Independent, The (London),  Nov 15, 2004  by Rob Cowan

HANDS UP all those who still love a good, old-fashioned sonic blockbuster, immediate and powerful - the sort of "sock-it-to-me" sound you hear in the cinema and that, back in the Fifties and Sixties, American Mercury engineers were famous for. Strange to say, it doesn't date, even with a sheet of tape hiss as proof of vintage.

Years ago, Universal (then Polygram) launched a Mercury CD series, vividly refurbished, and it is now flooding back either as single SACDs or multi- disc boxed sets. The conductor Antal Dorati was always central to the Mercury enterprise. Dorati's Bartok (475 6255, five discs oooo9) is earthy, driven, utterly idiomatic and attentive to detail, his account of the rustic Dance Suite more sexily insinuating than anyone else's before or since.
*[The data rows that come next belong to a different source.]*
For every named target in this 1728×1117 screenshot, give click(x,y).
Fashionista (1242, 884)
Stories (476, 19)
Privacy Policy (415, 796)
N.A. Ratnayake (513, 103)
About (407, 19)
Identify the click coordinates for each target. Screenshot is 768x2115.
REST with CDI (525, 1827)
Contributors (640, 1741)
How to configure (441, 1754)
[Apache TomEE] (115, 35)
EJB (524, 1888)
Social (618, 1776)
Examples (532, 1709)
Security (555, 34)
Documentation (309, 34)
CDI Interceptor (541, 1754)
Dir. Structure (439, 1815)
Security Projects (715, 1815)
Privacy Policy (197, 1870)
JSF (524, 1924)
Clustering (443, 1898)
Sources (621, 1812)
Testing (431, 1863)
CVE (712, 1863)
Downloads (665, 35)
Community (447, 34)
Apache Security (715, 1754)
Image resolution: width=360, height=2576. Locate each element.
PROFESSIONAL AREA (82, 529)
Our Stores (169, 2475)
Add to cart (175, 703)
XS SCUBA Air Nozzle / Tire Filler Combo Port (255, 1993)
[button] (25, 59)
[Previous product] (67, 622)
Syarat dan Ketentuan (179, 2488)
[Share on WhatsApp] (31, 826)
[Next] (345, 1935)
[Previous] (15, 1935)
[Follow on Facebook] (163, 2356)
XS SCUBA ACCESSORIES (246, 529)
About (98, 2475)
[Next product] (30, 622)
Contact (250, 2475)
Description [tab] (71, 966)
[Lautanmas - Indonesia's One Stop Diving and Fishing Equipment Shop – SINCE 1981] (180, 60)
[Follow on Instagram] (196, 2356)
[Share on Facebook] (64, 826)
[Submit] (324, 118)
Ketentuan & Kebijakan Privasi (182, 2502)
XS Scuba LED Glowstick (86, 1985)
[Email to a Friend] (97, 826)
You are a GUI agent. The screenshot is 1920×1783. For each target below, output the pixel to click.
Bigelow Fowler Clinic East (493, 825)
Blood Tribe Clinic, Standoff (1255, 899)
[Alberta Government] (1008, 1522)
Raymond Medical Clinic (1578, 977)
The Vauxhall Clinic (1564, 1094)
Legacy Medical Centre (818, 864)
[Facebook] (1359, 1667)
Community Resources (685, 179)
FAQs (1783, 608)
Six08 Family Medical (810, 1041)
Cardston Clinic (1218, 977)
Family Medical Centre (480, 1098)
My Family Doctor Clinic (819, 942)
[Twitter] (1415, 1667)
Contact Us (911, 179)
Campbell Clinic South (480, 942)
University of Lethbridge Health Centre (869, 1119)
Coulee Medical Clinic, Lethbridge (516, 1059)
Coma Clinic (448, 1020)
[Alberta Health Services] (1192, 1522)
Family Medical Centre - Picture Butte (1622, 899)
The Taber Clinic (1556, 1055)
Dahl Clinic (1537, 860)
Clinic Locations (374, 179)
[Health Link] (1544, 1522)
Sessions involve the London Symphony Orchestra (Concerto for Orchestra, Wooden Prince, Bluebeard's Castle, Music for Strings, Percussion and Celesta), Philharmonia Hungarica (Dance Suite, Two Portraits etc), BBC Symphony (Miraculous Mandarin complete ballet, Divertimento) and Minneapolis Symphony (Second Violin Concerto with Menuhin, Suite No 2). Dorati was strong on pulse, clarity and, in the ballets and the opera Bluebeard's Castle (with Mihaly Szekely and Olga Szonyi), a palpable sense of theatre.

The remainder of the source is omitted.